It's an older HP X3 that belongs to a friend.. I have been working on it for weeks. 

It would boot up and I would see the DOS, but then when it got passed that, the screen (and an external monitor) would go dark. To make things even harder, the BIOS is password protected..

So, I stripped it down, reseated the CPU and cleaned it up. 

Viola'....

After reassembling things, it booted up just fine with NO BIOS password. I installed XP and ran it thru the updates. Everything was copacetic... I called my friend and let him know his laptop is fixed.. 

Oh happy days, right??

Wrong :upset: When I delivered it to him, it had the exact same problems. Goes dark after DOS and the BIOS password was in place... 

ARRRGGGHHHHH!!!! :4-dontkno

So, like you, I am going to dissemble it again and hope I can get it back to the working stage. Then I plan to go into the BIOS (with a hammer and chisel, if necessary!!!) and remove the BIOS password..

That's my plan.. Here's hoping.. 


Michale


----------



## joeten (Dec 4, 2008)

Hi have either of you checked the ram on these machines sometimes it can cause similar issues


----------



## micosmiling (Feb 9, 2010)

joeten said:


> Hi have either of you checked the ram on these machines sometimes it can cause similar issues


Yeah this was the only thing that I couldn't swap out..... could be my port of call next. Strip down last night was a nightmare and only after putting back one of the screws left out last time did this thing boot at least to BIOS and little cursor before going black AARRRRGGHHH anyone got a spare ram module.
micosmiling


----------



## micosmiling (Feb 9, 2010)

Hi,
Managed to swap the RAM module into my Dell laptop, booted first time and ran memtest with no errors so I put it back compaq.
Anymore Ideas..... Laptop left this morning with keyboard unscrewed and out and outer rim which houses power button/wireless ethernet button unscrewed but still connected. No ethernet card in and aerial leads to it are out to one side.
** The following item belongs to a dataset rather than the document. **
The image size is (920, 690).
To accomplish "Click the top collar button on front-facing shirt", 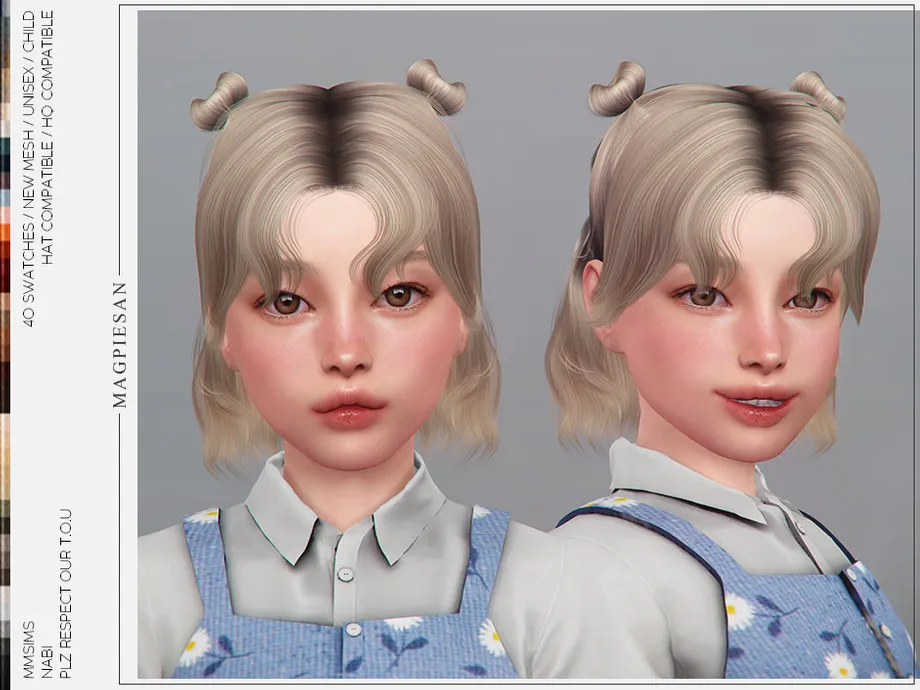I will click(345, 574).
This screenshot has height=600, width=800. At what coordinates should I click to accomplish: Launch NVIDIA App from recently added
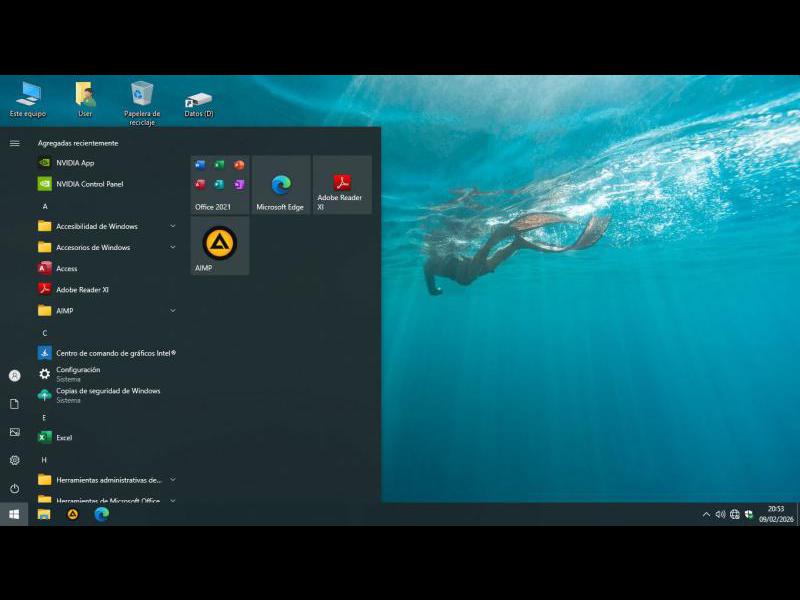75,163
No battery in just power lead and as I left this morning it logged into desktop.......
Please please help :-(


----------



## joeten (Dec 4, 2008)

Hi you could have a problem with the graphics not sure what is in your model


----------



## micosmiling (Feb 9, 2010)

Hi
Compaq presario cq50-100em
NVidia GeForce 8200M on board I believe, well I couldn't see it on strip down to motherboard (novice at recognising things like this, but knew my ATI off board one when I stripped it of my dell).
I'm not in a home for mentally disturbed novice computer repairers........this one is doing my head in......
Got to the stage now where what I'm reading means I could be reflowing the northbridge or southbridge or wrapping the whole laptop up in a towel while plugged in so that the dam thing overheats to melt a BGA......too much for me I think.....
Today I took the keyboard out and hey presto it worked first time.........turned it off to plug it back in and you guessed it "it didn't work" unplug again and it still don't work aaaarrrrrgghhhhhhhhh.
I just love to solve things myself and hate having to go elsewhere
Thanks though for any help. Its always appreciated.
micosmiling


----------



## night_shift (Sep 8, 2009)

Hi micosmiling

Watch this video, it is not your motherboard but the method is the same for all. This gives a very crude way of reflowing, but I have seen this process work and carried it out successfully myself. Remember this is a last ditch attempt at recovery. This method has about a 40% success rate.

Read the warning at the foot of this post. Also before you start *remove the bios cmos battery *from the motherboard.

Open a new thread called *Presario CQ50 Reflowing* and post all your results.

YouTube - Re-flow Video Card IBM T41p Latop motherboard

WARNING:
Only carry out this procedure if you are competent and understand the nature of the task. 
The task in hand should have a general risk assesment carried out for your safety and others.
You must remove all sources of electrical power (AC mains supply and DC battery supply) from the hardware you are repairing. 
You must wear appropriate personal protection equipment (PPE) i.e safety approved eye protection and hand protection where necessary.
Apply *S.T.A.R* Stop Think Act Right.


----------



## micosmiling (Feb 9, 2010)

Hi,
Lol yeah I watched it before on youtube but thanks for the link as it helps everyone else. I really don't think I'll go this far but you never know.
Does anyone know where the laptop lid switch is on these or where it plugs into motherboard. Not saying on the hp strip down manual or on laptoprepairs 101 site. I've not got the motherboard out again as its getting to be a pain and when I put it back together I remebered about faulty/sticky lid switches or so I've been told on this model its magnetic.
Thanks in advance.
micosmiling


----------